下のデータから、「click」という語を含む行をすべて集めること。

* * * * *

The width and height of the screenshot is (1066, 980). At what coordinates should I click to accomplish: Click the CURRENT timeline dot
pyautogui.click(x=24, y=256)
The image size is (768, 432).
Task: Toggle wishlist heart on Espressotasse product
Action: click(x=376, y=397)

* * * * *

> 解答
The width and height of the screenshot is (1066, 980). At what coordinates should I click to accomplish: Click the CURRENT timeline dot
pyautogui.click(x=24, y=256)
Action: click(x=376, y=397)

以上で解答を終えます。